Abgeordneter Dr. Stefan Salzl (Freiheitliche): Sehr geehrter Herr Präsident! Frau Bundesministerin! Meine sehr geehrten Damen und Herren! Die heutige Dringliche Anfrage der Grünen zeigt, daß man nicht dadurch Probleme löst, indem man sie einfach ignoriert. Seit Jahren hätte man eine ehrliche Diskussion über Biotechnologie, Gentechnik und Genmanipulationen führen müssen. Dabei hätten Wissenschaft und Forschung die Fakten liefern müssen, und Aufgabe der Politik wäre es gewesen, die Bevölkerung zu informieren und die notwendigen gesetzlichen Weichenstellungen vorzunehmen.

Genau diese ehrliche Diskussion, meine sehr geehrten Damen und Herren, über die Vorteile, aber auch über die Risken der Gentechnik zu führen, wurde verabsäumt. Es gibt viele Bereiche, vor allem in der Medizin, wo die Gentechnik aus unserem Leben nicht mehr wegzudenken ist, ja geradezu lebensnotwendig geworden ist, wie etwa zum Beispiel bei der Insulinproduktion.

Früher wurden aus Bauchspeicheldrüsen von zirka 100 000 Schlachttieren lediglich etwa 500 Gramm Insulin gewonnen, noch dazu in sehr unterschiedlicher Qualität und mit sehr unterschiedlichem Wirkungsgrad. Heute wird dieses Insulin in der benötigten ausreichenden Menge gentechnisch im Genlabor hergestellt, und zwar in höchster Reinheit und höchster Qualität.

Ähnlich verhält es sich auch beim Hormon EPO, das für die Bildung der roten Blutkörperchen notwendig ist. Hier waren ebenfalls Tausende von Litern menschlichen Harns notwendig, um einige Tausendstel Gramm dieses Hormons herzustellen. Heute wird dieses Hormon in der benötigten Menge aus gentechnisch veränderten Mäusezellen hergestellt.

Meine sehr geehrten Damen und Herren! Es gibt also, wie ich hier angeführt habe, Bereiche, vor allem in der Medizin, wo die Gentechnik sicherlich ihre Bedeutung hat und wo auch zwei Drittel der Bevölkerung dies akzeptieren, ja sogar begrüßen. So erwarten sich etwa zwei Drittel der Bevölkerung Verbesserungen durch die Gentechnik im Bereich der Medizin, vor allem im Bereich der Medikamentenproduktion; es werden bereits über 100 Medikamente gentechnisch produziert. Auch in Bereichen der Diagnostik erwartet sich die Bevölkerung Fortschritte, wie etwa beim HIV-Test, wodurch erst eine Früherkennung von Aids möglich geworden ist. Aber auch in der Krebsbekämpfung und vor allem auch im Bereich der Transplantationsmedizin wird es zu wesentlichen Änderungen und zur Lösung vieler Probleme durch die Genforschung kommen.

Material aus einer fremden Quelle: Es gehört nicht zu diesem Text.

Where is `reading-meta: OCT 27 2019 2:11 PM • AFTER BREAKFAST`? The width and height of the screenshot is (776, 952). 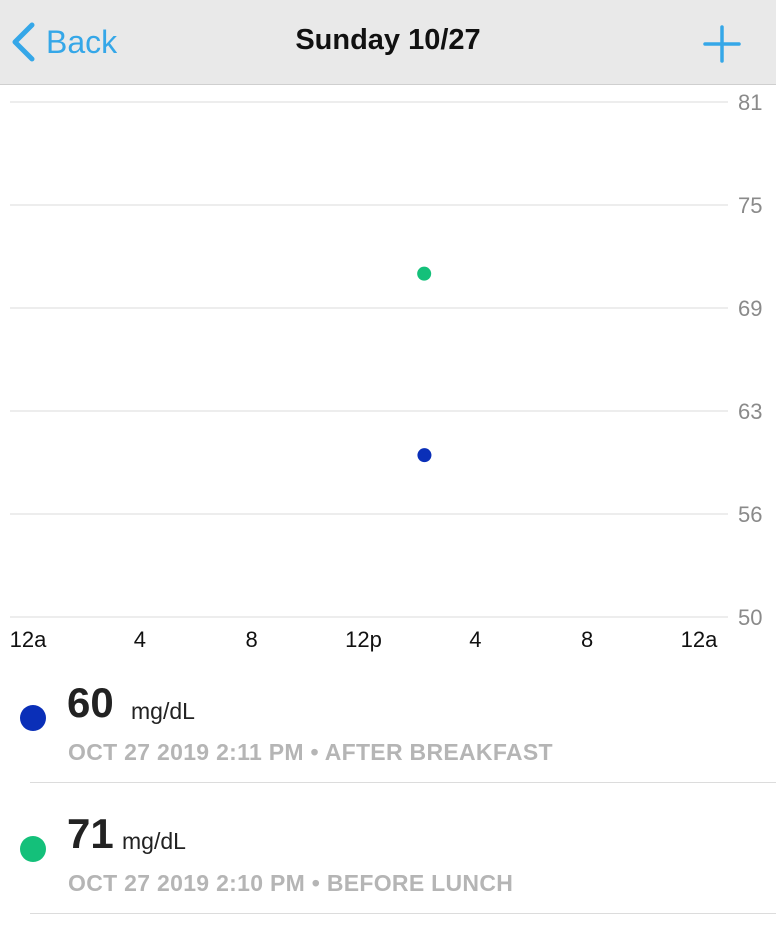 reading-meta: OCT 27 2019 2:11 PM • AFTER BREAKFAST is located at coordinates (310, 752).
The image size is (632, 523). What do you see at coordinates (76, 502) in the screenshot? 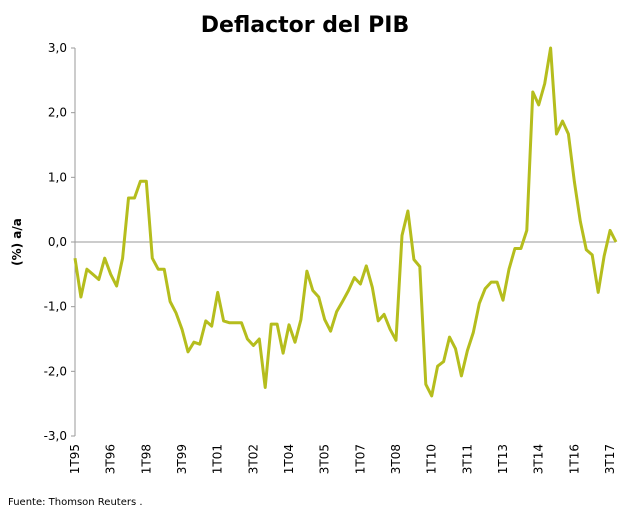
I see `source-note: Fuente: Thomson Reuters .` at bounding box center [76, 502].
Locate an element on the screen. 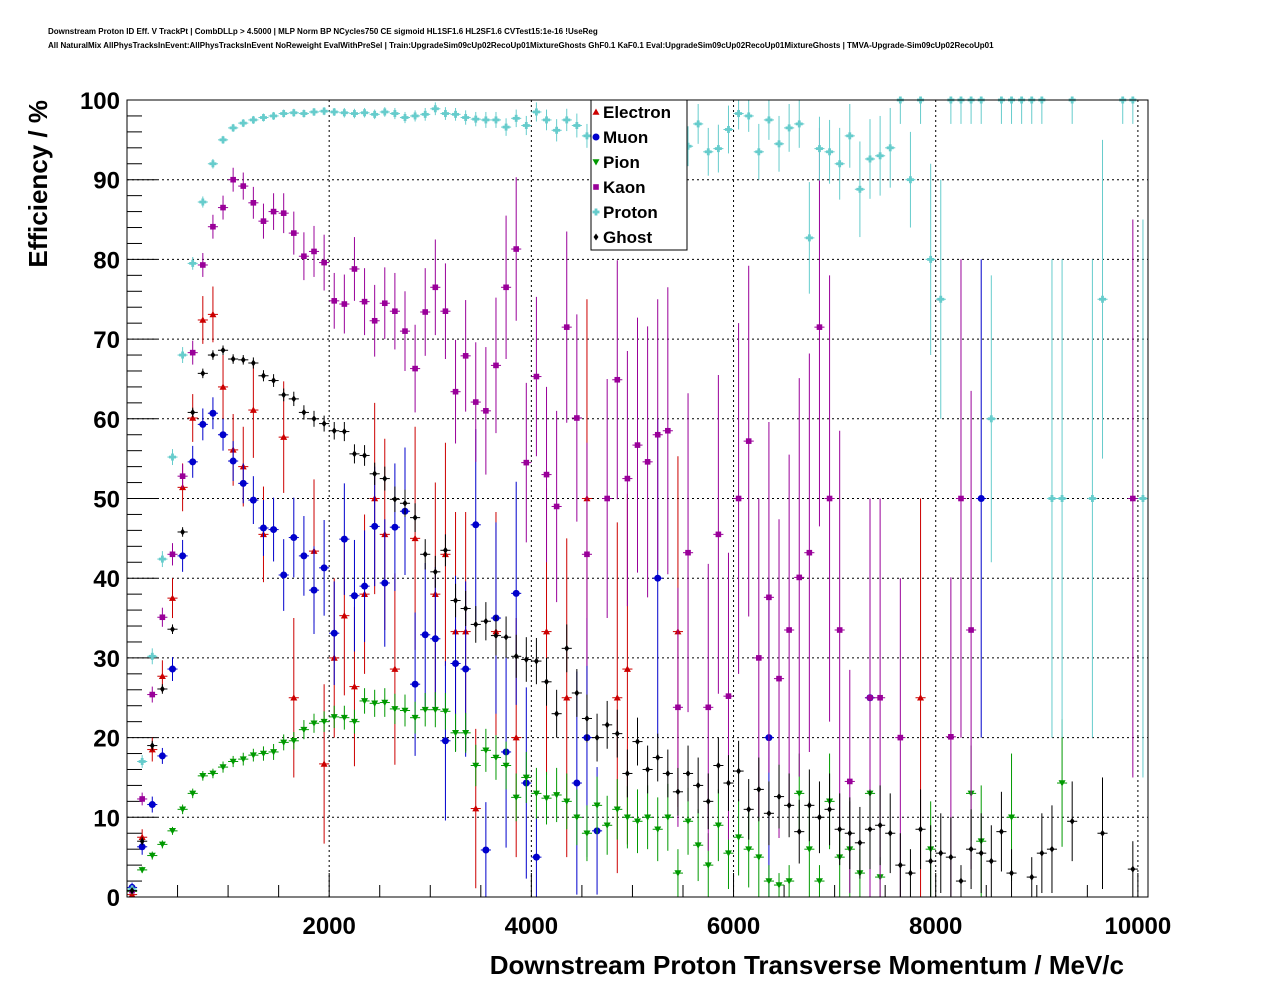  x-tick-label: 4000 is located at coordinates (532, 926).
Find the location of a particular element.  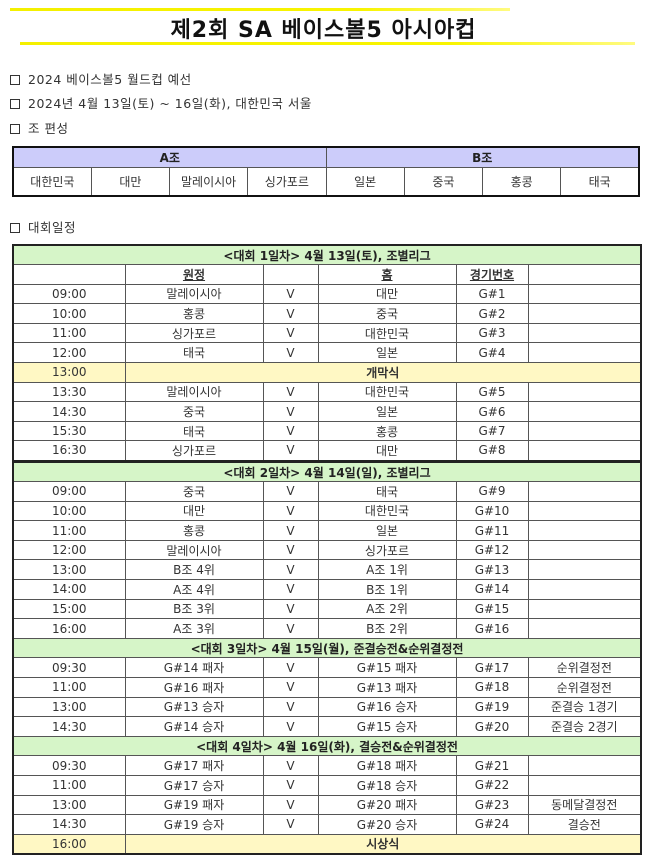

match-note: 준결승 2경기 is located at coordinates (584, 726).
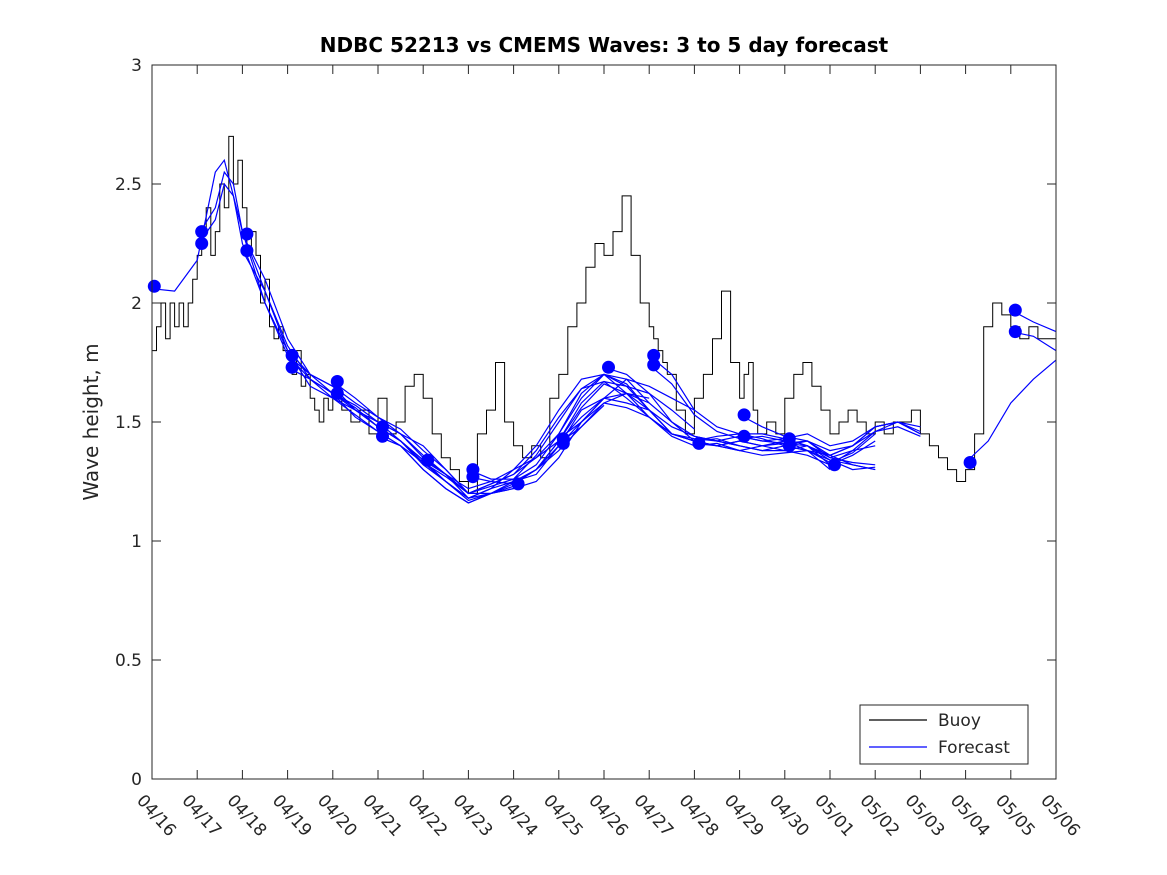  I want to click on legend: Buoy Forecast, so click(944, 734).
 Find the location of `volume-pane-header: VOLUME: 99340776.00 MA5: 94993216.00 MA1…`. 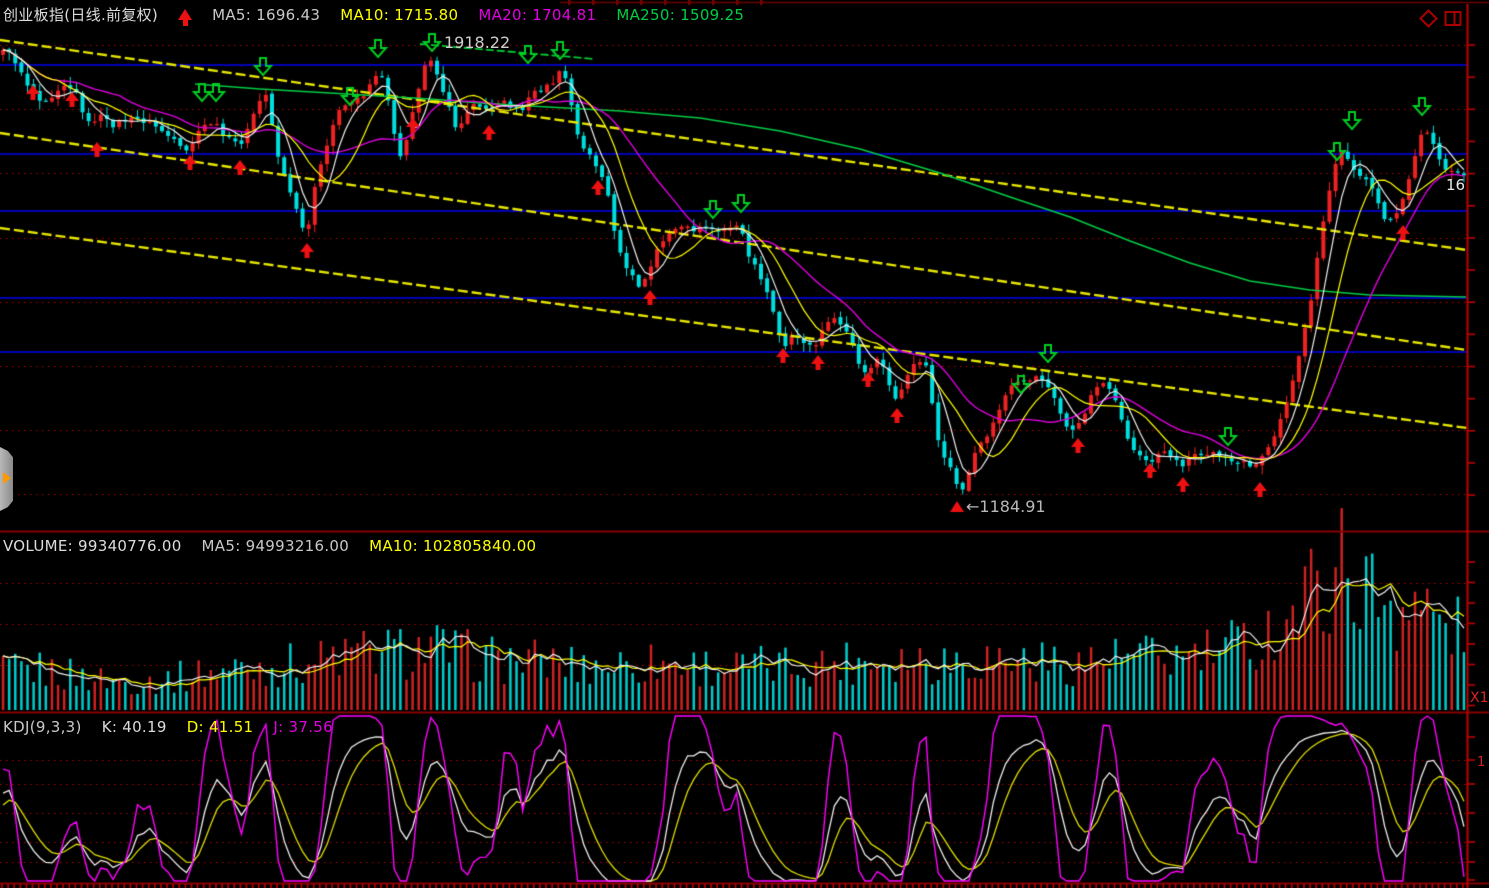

Während also die Genforschung im Bereich der Medizin ziemlich außer Streit steht und auch als notwendig erachtet wird, wird sie im Bereich der Lebensmittelproduktion vielfach abgelehnt. Umfragen des Meinungsforschungsinstituts ÖKONSULT haben ergeben, daß rund 80 Prozent der Österreicherinnen und Österreicher keine gentechnisch veränderten Lebensmittel kaufen oder gar essen wollen.